La cabina de un camión es un reducto pequeño, dos asientos con dos
literas atrás. Un gran ventanal, no con vistas al mar, más bien con vistas
al asfalto. La raya blanca, continua o discontinua, es la que más se
conserva en la retina.
La cabina cumple multitud de funciones; es comedor, salón, cuarto de
aseo, incluso cocina. Es el espacio más pequeño con más cosas
concentradas, Para el conductor es su refugio.
Cuelga bolsas con provisiones, productos de higiene personal, incluso un hornillo
minúsculo.
Aquí se duerme obligatoriamente, se descansa a veces, se piensa mucho y se sueña, mientras las ruedas en su continuo circular te conducen a infinidad de sitios, a lugares sorprendentes, aunque la rutina se circunscriba a áreas de servicios, a interminables cargas y descargas.
No hay espacio donde el brazo alargado del conductor no llegue.
Atrapa algo de dentro de una bolsa, se lo come mientras imperturbablemente las
ruedas tragan y tragan kilómetros. La imaginación vuela a sitios queridos
donde una mujer y unos niños esperan, viven y crecen casi al margen del
obligado circular de las incansables ruedas, ruedas que surcan caminos,
que unen fronteras, que llevan y traen infinidad de mercancías, mientras
el padre, el hijo, el esposo piensa en los suyos, traza mil proyectos
ilusionados que se frustran constantemente, porque el conductor casi
nunca deja su volante.
Nadie ha viajado tanto, nadie ha estado más preso. Es verlo todo atado a
un volante, creer que vuelas pero que nunca llegas. Es un ser y no ser.
Estar en todas partes y no estar en ninguna verdaderamente ni gozar de
nada en profundidad. Admirar hermosos paisajes, recorrer los lugares
más recónditos, conocer lo más dispar, tratar a mucha gente sí, pero no
gozar de los tuyos, más que en espacios de tiempo fugaces.

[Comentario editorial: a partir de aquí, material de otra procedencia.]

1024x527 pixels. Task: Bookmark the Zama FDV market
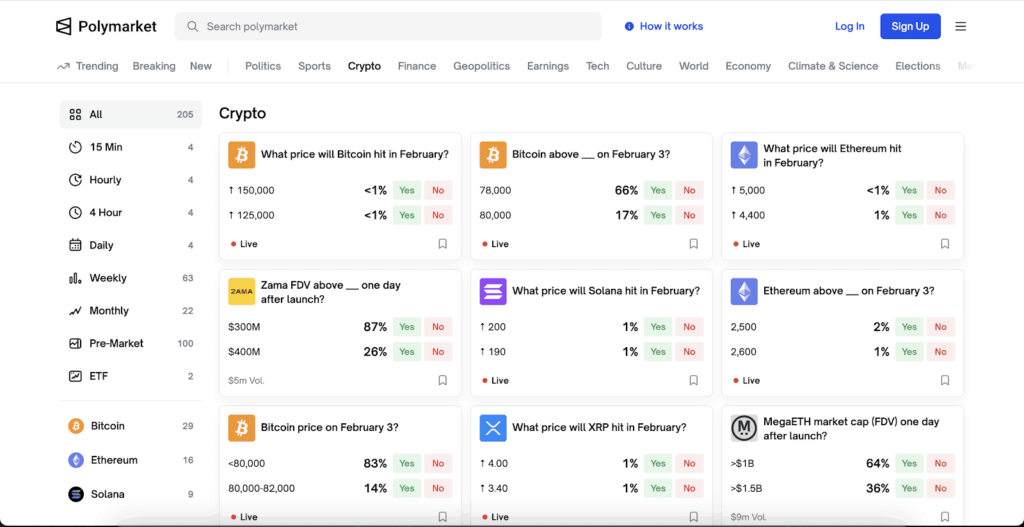442,380
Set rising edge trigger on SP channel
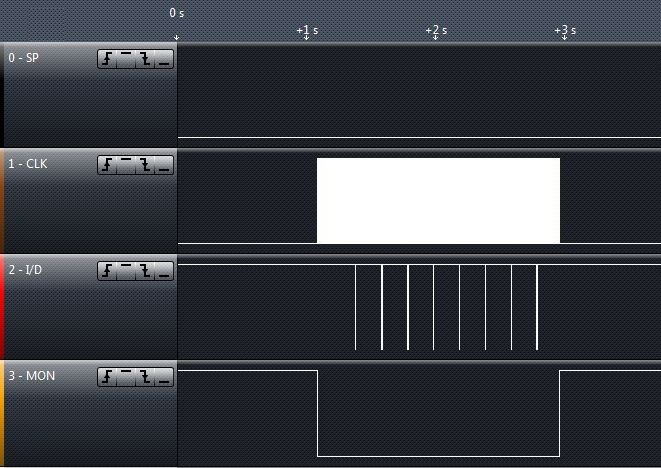The height and width of the screenshot is (468, 661). click(107, 59)
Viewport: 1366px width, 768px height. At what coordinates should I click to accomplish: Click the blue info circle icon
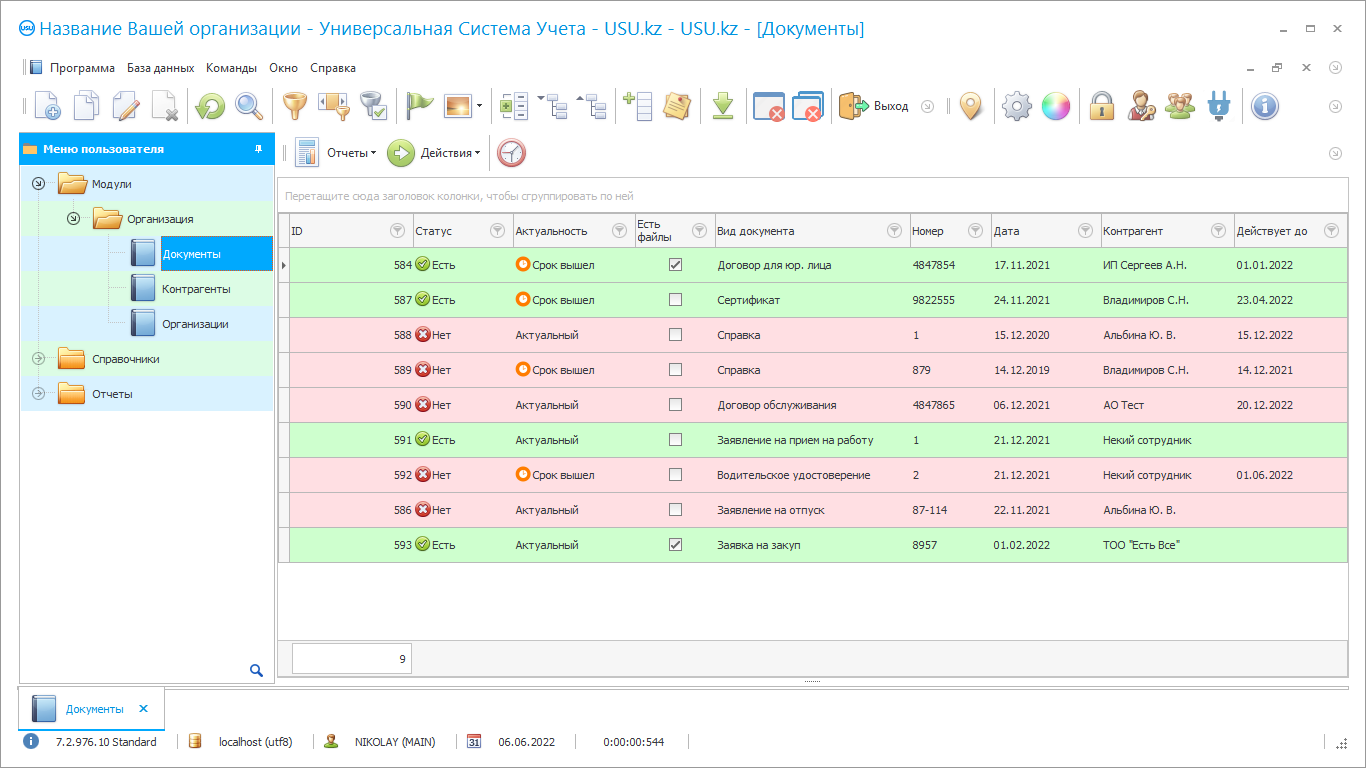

Y mientras, los niños crecen, la mujer ve apagarse su ilusión, sus proyectos de futuro
en convivencia. Los problemas se resuelven solos o no se resuelven, la
vida se desarrolla fuera y aparte.
El camionero es consciente de la gran responsabilidad que tiene en las
manos, de los que dependen de su salario, de las mercancías que tienen
que estar el día y a la hora precisa, también es consciente de la máquina
que conduce y que se convertiría en una bomba rodante al más pequeño
error. No puede haber ni un momento de flaqueza, ni el más pequeño
error, ni la confusión más nimia porque las consecuencias serías funestas.
La máquina es más afortunada que el conductor, el dueño la engrasa, la
limpia, la atiende con mecánicos y repuestos adecuados, al conductor se
le presiona al infinito, cada vez más y más trabajo. No tienen nada de
extraño los accidentes en carretera. Si no hay más no son por las trabas
del patrono, sino, por el alto grado de responsabilidad de los conductores.
Y una nochevieja el camionero sale de la cabina telefónica y se mete en
la del camión. Los suyos se preparan, allá lejos, para celebrar el fin de
año. Todos están bien, el pequeñín ha tenido un poco de fiebre, la madre
lo atiende, ella guarda “eso rojo” de intimidad –le ha dicho– se lo pondrá
cuando él vuelva, si queda humor.
Tiene que llegar ineludiblemente a Holanda, le ha dicho el jefe; los suyos
están lejos, sin él como siempre. Es entonces cuando la cabina parece
más pequeña que nunca, los gritos del brindis, que oye, más agudos y sin
poderlo evitar por la ruda mejilla del camionero se desliza una lágrima.
Las tres rosas rojas que había comprado porque ella iba a acompañarlo
en ese viaje, no dirán nada de su pena, se irán marchitando sobre el
salpicadero mientras las ruedas siguen su continuo e infinito rodar.
Salomé Moltó
Tu excelsa pluma me incitó y creí subir a la cabina para así, acompañar al camionero.